> [PAGE]
-=-=-=-=-
ARTICLES OF ORGANIZATION

ARTICLES OF ORGANIZATION. The name and purposes of the Corporation shall be as set forth in the Articles of Organization. These by-laws, the powers of the Corporation and of its members, directors and officers, and all matters concerning the conduct and regulation of the affairs of the Corporation shall be subject to the Articles of Organization in effect from time to time.

ARTICLE II

MEMBERSHIP

Section 1

MEMBERSHIP. The Members of the Corporation shall be those organizations which are approved for membership by the Board of Directors.

Section 2

CLASSES OF MEMBERSHIP. There shall be the following classes of Members:

Active Member. Any organization that is primarily engaged in an environmental business or in providing environmental problem solving services, or any faculty, department or similar division of an educational institution providing instruction or supporting research on environmental matters, which is approved as an Active Member by the Board of Directors and which pays the annual dues established by the Board of Directors for Active Members.

Associate Member. Any organization that is actively involved in or has a demonstrated interest in environmental business matters which is approved as an Associate Member by the Board of Directors and which pays the annual dues established by the Board of Directors for Associate Members.

Governmental Member. Any public or quasi-public organization, municipal government, or state or federal agency having responsibilities that further the interests of the Corporation, which is approved as a Governmental Member by the Board of Directors and which pays the annual dues established by the Board of Directors for Governmental Members.
Section 3

TERM AND DUES. The membership year shall be the calendar year or such other period as the Board of Directors may from time to time determine. A Member’s membership shall terminate at the end of the membership year unless the annual membership dues for the succeeding year, as determined by the Board of Directors, shall have been paid in full.

Section 4

VOTING AND QUORUM. Active Members shall be entitled to vote on all matters presented to the Members. Each Active Member shall have one vote. Associate Members and Governmental Members shall have no voting rights. On any matters presented to the Members, a majority of Active Members shall constitute a quorum. When a quorum is present, voting shall be by majority vote except as required by law, the Articles of Organization, or these by-laws.

Section 5

MEETINGS. The annual meeting of Members shall be held on such day in January in each year and at such time and place as the Board of Directors may from time to time determine. There shall be such further meetings as may be called by the Board of Directors or as shall be called by the Clerk upon the written request of no fewer than one-tenth of the Active Members.

Section 6

NOTICE. All Members shall be entitled to notice of all meetings of the Members. Not less than seven days’ notice shall be given of all meetings stating the date, purpose, time and place of such meeting.

Section 7

ACTION WITHOUT A MEETING. Any action required or permitted to be taken may be taken without a meeting if all those entitled to vote consent in writing and if the written consents are filed with the records of the Corporation. Such consents shall be treated for all purposes as a vote at a meeting.

Section 8

WAIVER OF NOTICE. Whenever any written notice is required to be given by these by-laws, a waiver of notice signed either before or after the action for which notice is required shall have the effect of written notice.
-=-=-=-=-
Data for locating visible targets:
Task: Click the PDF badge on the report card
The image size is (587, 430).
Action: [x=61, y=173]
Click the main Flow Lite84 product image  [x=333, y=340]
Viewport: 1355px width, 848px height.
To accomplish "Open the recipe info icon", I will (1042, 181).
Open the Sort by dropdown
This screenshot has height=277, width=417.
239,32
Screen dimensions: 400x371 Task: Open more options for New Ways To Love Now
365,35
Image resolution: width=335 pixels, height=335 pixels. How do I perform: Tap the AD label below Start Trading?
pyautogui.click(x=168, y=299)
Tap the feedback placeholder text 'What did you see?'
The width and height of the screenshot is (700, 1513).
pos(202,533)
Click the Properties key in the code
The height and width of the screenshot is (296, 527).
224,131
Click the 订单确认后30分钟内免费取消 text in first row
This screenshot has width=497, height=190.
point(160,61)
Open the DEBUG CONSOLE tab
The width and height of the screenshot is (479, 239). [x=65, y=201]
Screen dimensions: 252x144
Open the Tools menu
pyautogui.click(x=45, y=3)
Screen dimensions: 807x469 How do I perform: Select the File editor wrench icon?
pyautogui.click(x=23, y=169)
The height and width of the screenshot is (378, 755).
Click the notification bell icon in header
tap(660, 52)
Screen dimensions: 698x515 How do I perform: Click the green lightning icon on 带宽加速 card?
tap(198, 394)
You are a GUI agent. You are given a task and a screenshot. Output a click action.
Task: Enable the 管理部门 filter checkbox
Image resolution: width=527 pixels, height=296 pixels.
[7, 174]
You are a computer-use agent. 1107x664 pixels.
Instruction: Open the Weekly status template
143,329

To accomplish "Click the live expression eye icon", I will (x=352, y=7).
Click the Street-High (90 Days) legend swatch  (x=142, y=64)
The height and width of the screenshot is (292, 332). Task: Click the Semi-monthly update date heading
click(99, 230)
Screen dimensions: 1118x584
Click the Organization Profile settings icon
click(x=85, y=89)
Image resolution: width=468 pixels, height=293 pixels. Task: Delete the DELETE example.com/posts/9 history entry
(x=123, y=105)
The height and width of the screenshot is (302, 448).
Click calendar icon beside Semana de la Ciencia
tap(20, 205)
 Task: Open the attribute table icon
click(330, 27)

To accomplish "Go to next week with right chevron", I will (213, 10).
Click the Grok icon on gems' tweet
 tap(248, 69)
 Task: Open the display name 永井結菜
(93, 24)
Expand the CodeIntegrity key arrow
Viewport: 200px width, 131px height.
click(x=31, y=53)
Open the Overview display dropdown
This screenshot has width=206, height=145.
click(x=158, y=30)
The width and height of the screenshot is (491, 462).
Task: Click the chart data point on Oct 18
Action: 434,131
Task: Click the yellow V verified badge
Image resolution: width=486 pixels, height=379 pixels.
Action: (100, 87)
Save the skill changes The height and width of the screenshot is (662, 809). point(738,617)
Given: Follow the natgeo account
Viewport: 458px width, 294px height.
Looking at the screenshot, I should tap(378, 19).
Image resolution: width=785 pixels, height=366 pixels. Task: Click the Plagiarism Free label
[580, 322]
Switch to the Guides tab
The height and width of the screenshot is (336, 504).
-=-=-=-=-
> [REQUESTS]
**A.** Answer these questions from the by-laws:
(i) In which month is the annual meeting of Members held?
(ii) What is the minimum notice that must be given for meetings of the Members?
(iii) How many votes does each Active Member have?
**B.** Repeat a passage from the by-laws word for word, beginning at the words "TERM AND DUES." and stopping after "paid in full.".
**C.** Write the next part of the by-laws, picking up after the last sentence of the section on waiver of notice.
None of the tasks require the material.

> [SOLVED PROBLEMS]
**A.**
(i) January
(ii) Not less than seven days' notice
(iii) One vote

**B.**
TERM AND DUES. The membership year shall be the calendar year or such other period as the Board of Directors may from time to time determine. A Member’s membership shall terminate at the end of the membership year unless the annual membership dues for the succeeding year, as determined by the Board of Directors, shall have been paid in full.

**C.**
Section 9

PROXIES. Voting by Members may be either in person or by proxy dated not more than six months before the meeting named in the proxy. All proxies shall be filed before being voted with the Clerk or other person responsible for recording the proceedings of the meeting.

Section 10

RESIGNATION. Any Member may resign at any time by giving written notice of such resignation to the Board of Directors. Such resignation shall be effective at the time specified therein, or if no time is specified, upon receipt by the Clerk.

Section 11

REMOVAL. A Member may be removed or suspended for cause by an affirmative vote of a majority of the Board of Directors at a special meeting called for that purpose, provided that such Member is given at least seven days’ notice of the proposed removal and the reasons therefor, and an opportunity to be heard at the meeting, and that notice of the proposed removal is included in the notice of meeting.

ARTICLE III

BOARD OF DIRECTORS

Section 1

POWERS AND ELECTION. The general management of the business, property, and affairs of the Corporation shall be vested in a Board of no fewer than five nor more than twenty Directors elected from time to time by the Active Members, except that the first Board of Directors shall be those persons listed as having the powers of Directors in the Articles of Organization.

Section 2

QUALIFICATIONS. Only the following individuals may be elected as a Director of the Corporation: (i) an owner, principal, or representative of senior management, of an organization that is primarily engaged in an environmental business or in providing environmental problem-solving services, or (ii) a senior member of a faculty, department, or other similar division of an educational institution providing instruction or supporting research on environmental matters. Directors shall be elected only from among organizations which are Active Members of the Corporation at the time of election.

Section 3

COMPOSITION. To the extent practicable, the Board of Directors shall be broadly representative of the Active Members’ primary business interests.

Section 4

TERM AND VACANCIES. The term of office of each Director shall be as determined by the Active Members from time to time, except that the term of office of the first Board of Directors shall end when a new Board of Directors has been elected at the first annual meeting of the Members and the Directors then elected have accepted and qualified. The Board of Directors may elect new Directors to fill any vacancies at any meeting.

Section 5

MEETINGS. The Board of Directors shall meet annually immediately following the annual meeting of the Members. Regular meetings shall be at such place and time as the Board of Directors may from time to time determine. Special meetings may be called by the President or the Board of Directors and shall be called by the Clerk, or in the case of the death, absence, incapacity or refusal of the Clerk, by any other officer upon the written application of two or more Directors.

Section 6

NOTICE. Not less than seven days’ notice shall be given of all meetings stating the date, purpose, time and place of such meeting.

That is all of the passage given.